What I've Been Reading Instead of Cleaning My House

Wednesday, February 3, 2010

School Daze

Yesterday I was helping out at my kids' school and after discussing the upcoming Winter Olympics with a group of sixth graders, one especially odd girl came up to me and said:

"I have a new word I like to say. Gigolo! Gigolo, gigolo, gigolo. Doesn't that sound delicious? Gigolo."

I cautioned her that maybe that wasn't an appropriate word to say, especially at school. The girl had no idea why. I tried to explain to her what it meant (which was probably worse than her actually saying it), but she still didn't quite get it. She thought she had made the word up. Her face then brightened to a smile and she said:

"I know! Instead of gigolo, I'll say (insert very non-PC racial epithet here)! That's a good word."

I again told her that it was NOT a good word (and didn't explain why just in case she decided she WOULD like to use that word correctly).

Finally, she decided that "Jell-O" would be her new word of choice.

I agreed. After all, there's always room for Jell-O.

7 comments:

Geo said...

*rimshot*

Camille said...

Wow. Jell-O sounds really good to me right now. Is there such a thing as local organic Jell-O?

Lois said...

GEO -- our old neighbors had an art show where the artwork consisted of various parts of a joke and when you got to the punchline painting there was a guy waiting there with a drum to the the "rimshot" after you read it.

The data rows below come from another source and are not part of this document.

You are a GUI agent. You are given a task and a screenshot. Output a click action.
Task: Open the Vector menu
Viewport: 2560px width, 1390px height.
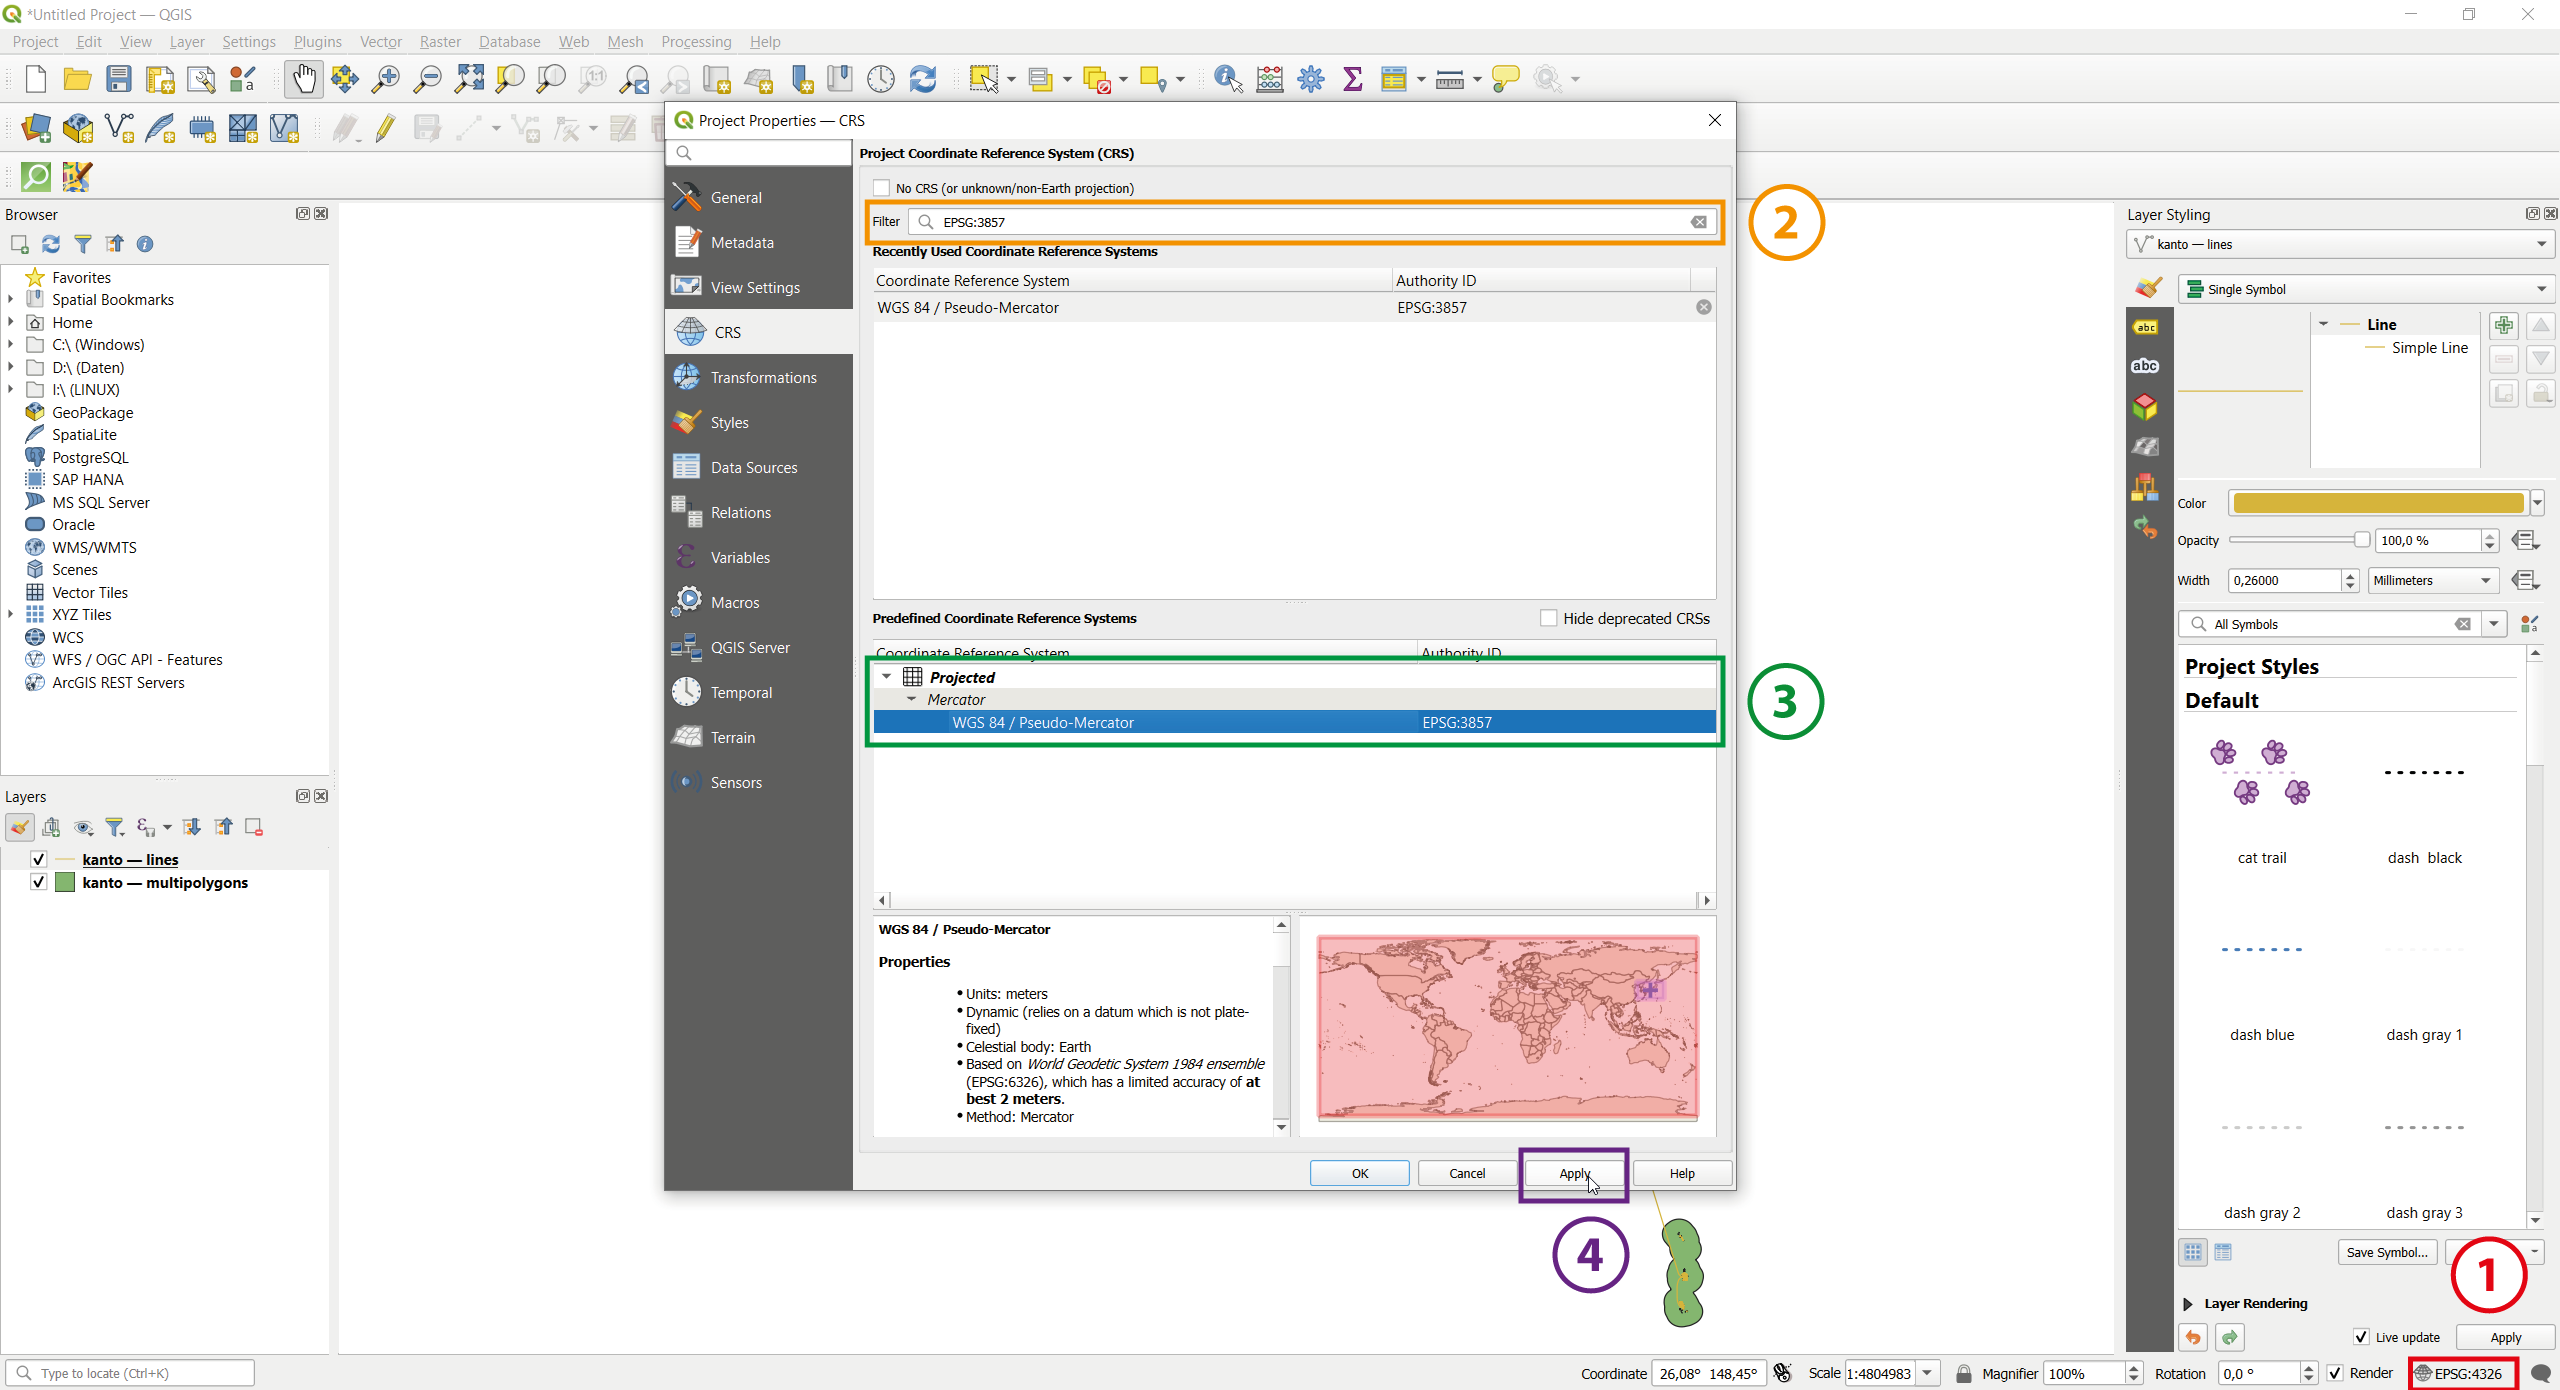[381, 41]
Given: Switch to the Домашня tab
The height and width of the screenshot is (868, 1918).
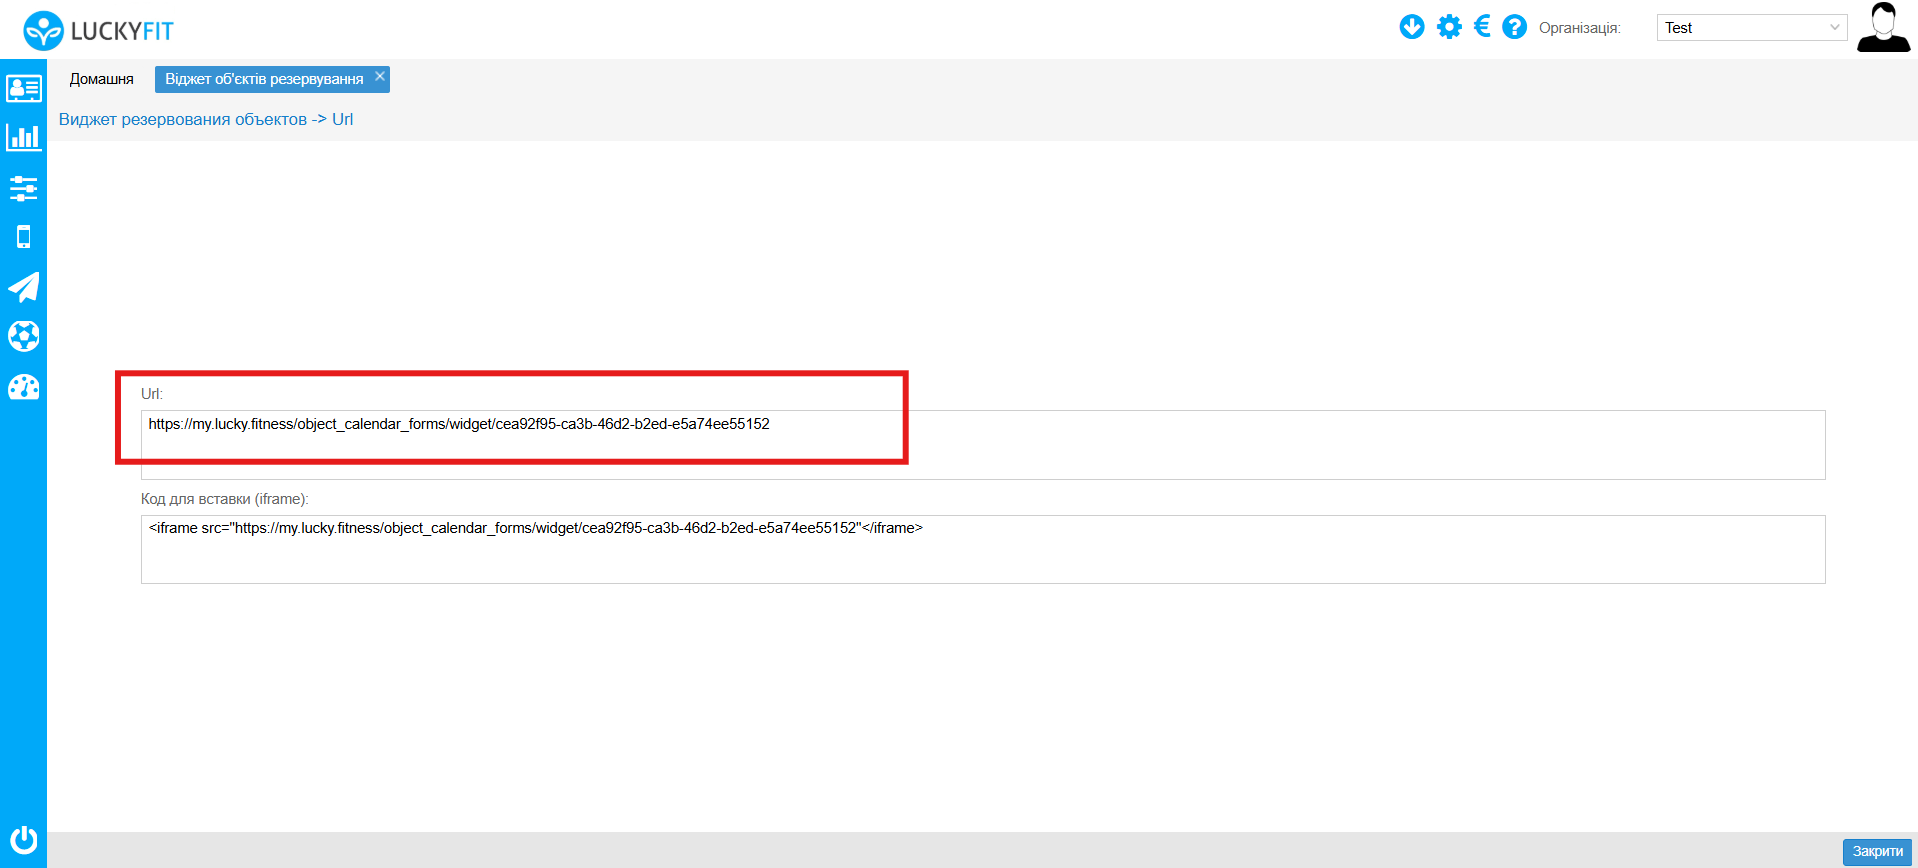Looking at the screenshot, I should [101, 79].
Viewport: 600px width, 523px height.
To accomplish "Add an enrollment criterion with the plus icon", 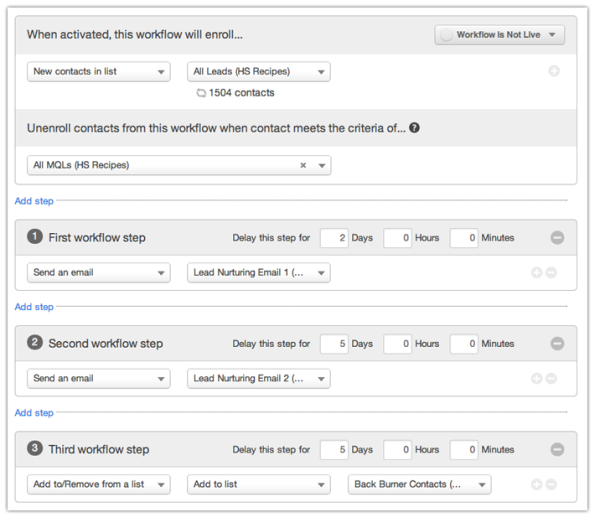I will [x=554, y=72].
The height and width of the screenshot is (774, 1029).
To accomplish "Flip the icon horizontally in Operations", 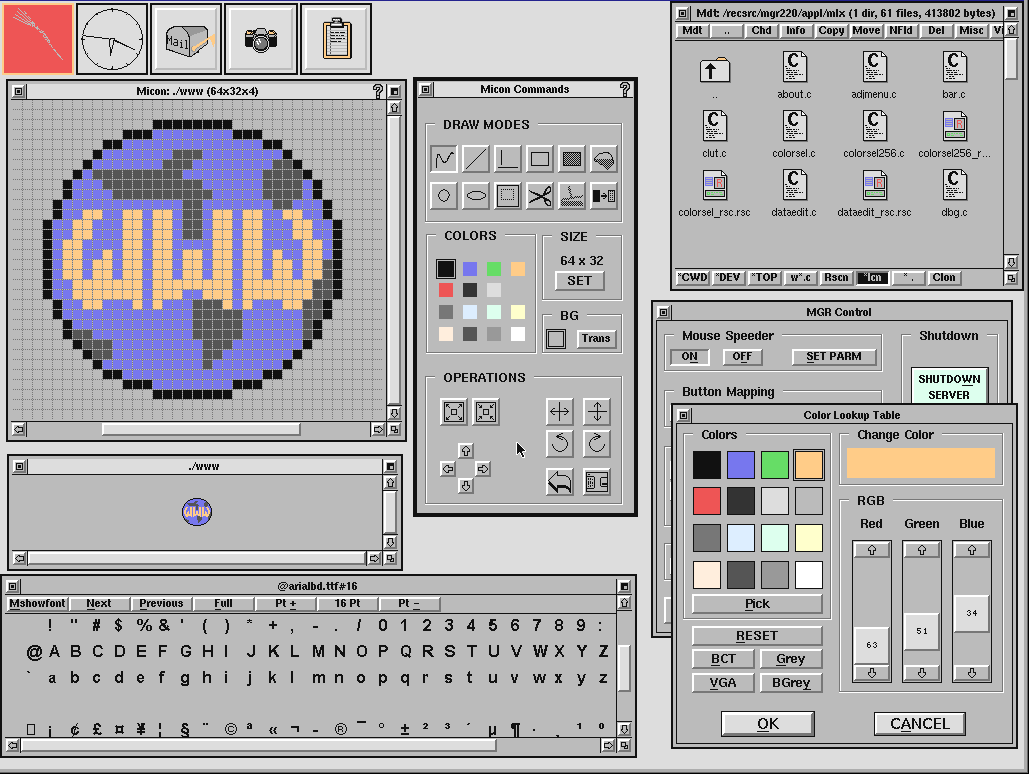I will point(560,412).
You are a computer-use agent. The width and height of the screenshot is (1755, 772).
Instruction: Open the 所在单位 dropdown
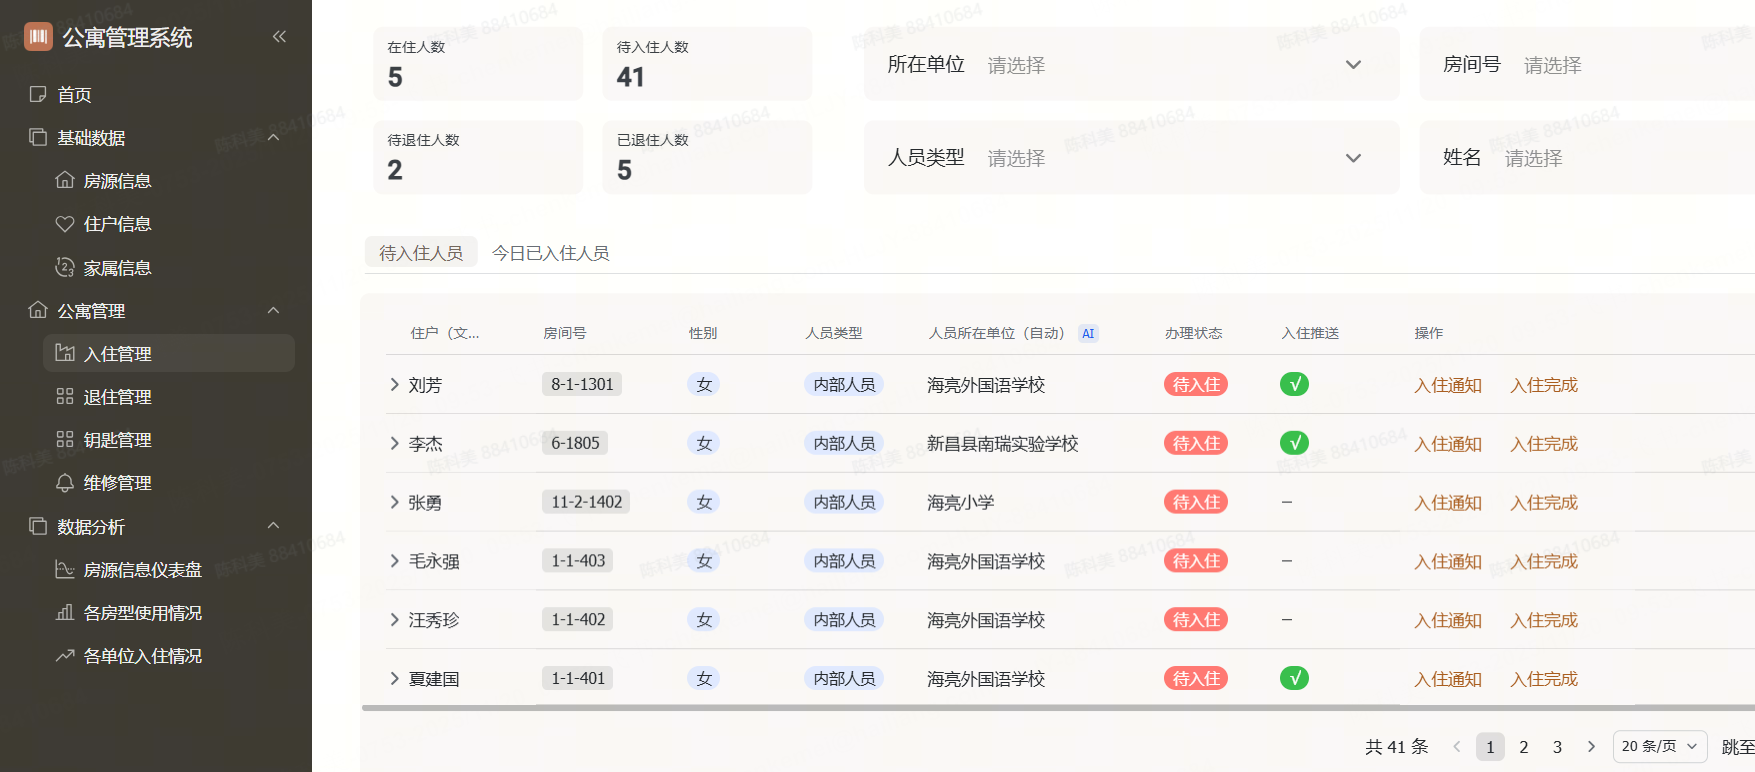[1130, 65]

Too funny.

CAMILLE -- I REALLY don't think you want organic Jell-O. You do know it's made from cow hooves, don't you? Of course, you can get vegan jello from Asian markets (it's made from agar or seaweed or something like that).

Heidi said...

I'm glad there is someone out there keeping our kids vocabularies in check. Good work.

Hilda said...

Just as well you helped that girl out! Jell-o brand will be happy with her new choice of word.

Nigel said...

Gigolos with shredded carrots--yum.

Lois said...

HEIDI -- yes, I'm the vocab cop.

HILDA -- I agree, "Jell-O" is much better.

Ooh, I've gone international! Too bad my Chinese is so bad.

NIGEL -- don't forget the pineapple chunks!